- [WHAT YOU HAVE TO DO]: Where the string "cookies" occurs in the material below, report the whole line.

- [ENTRIES PROVIDED]:

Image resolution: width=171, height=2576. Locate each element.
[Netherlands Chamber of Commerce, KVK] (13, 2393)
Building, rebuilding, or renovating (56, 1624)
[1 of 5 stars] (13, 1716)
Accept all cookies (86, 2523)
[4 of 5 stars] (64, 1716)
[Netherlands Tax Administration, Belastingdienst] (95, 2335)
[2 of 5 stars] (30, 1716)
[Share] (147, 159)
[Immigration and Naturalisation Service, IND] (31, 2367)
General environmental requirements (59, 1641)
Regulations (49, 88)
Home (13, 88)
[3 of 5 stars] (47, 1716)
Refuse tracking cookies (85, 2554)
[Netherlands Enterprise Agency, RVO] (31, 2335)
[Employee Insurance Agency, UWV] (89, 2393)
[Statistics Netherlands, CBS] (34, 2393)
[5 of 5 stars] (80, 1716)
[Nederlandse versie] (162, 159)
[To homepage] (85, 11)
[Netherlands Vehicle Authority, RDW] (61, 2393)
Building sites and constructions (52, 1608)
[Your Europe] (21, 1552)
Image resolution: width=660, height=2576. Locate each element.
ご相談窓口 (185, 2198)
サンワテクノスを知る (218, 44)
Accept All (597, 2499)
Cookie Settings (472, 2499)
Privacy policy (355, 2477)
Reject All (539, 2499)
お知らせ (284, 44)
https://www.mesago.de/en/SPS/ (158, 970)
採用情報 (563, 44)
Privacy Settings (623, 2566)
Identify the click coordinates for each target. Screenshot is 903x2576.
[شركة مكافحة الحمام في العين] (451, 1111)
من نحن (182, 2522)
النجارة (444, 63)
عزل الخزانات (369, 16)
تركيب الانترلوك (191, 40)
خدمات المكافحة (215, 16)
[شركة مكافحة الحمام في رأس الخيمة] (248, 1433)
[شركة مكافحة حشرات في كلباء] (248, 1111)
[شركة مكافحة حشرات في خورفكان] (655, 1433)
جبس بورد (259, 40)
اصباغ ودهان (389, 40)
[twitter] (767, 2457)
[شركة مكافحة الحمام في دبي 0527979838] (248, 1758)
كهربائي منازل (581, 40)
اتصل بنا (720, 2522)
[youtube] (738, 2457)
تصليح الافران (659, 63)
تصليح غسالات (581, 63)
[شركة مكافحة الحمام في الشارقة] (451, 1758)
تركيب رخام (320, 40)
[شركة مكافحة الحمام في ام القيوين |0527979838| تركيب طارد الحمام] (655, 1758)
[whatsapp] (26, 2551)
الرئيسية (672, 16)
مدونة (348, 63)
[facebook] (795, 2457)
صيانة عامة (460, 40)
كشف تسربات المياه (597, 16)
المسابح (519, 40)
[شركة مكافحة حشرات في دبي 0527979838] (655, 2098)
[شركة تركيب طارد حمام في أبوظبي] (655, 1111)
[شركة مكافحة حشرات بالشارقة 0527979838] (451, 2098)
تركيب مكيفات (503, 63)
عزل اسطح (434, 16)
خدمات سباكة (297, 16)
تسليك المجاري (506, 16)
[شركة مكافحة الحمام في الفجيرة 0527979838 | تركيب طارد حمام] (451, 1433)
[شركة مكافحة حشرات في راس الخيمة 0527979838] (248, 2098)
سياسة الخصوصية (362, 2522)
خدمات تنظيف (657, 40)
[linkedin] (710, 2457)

- [ANSWER AREA]:
Accept all cookies (86, 2523)
Refuse tracking cookies (85, 2554)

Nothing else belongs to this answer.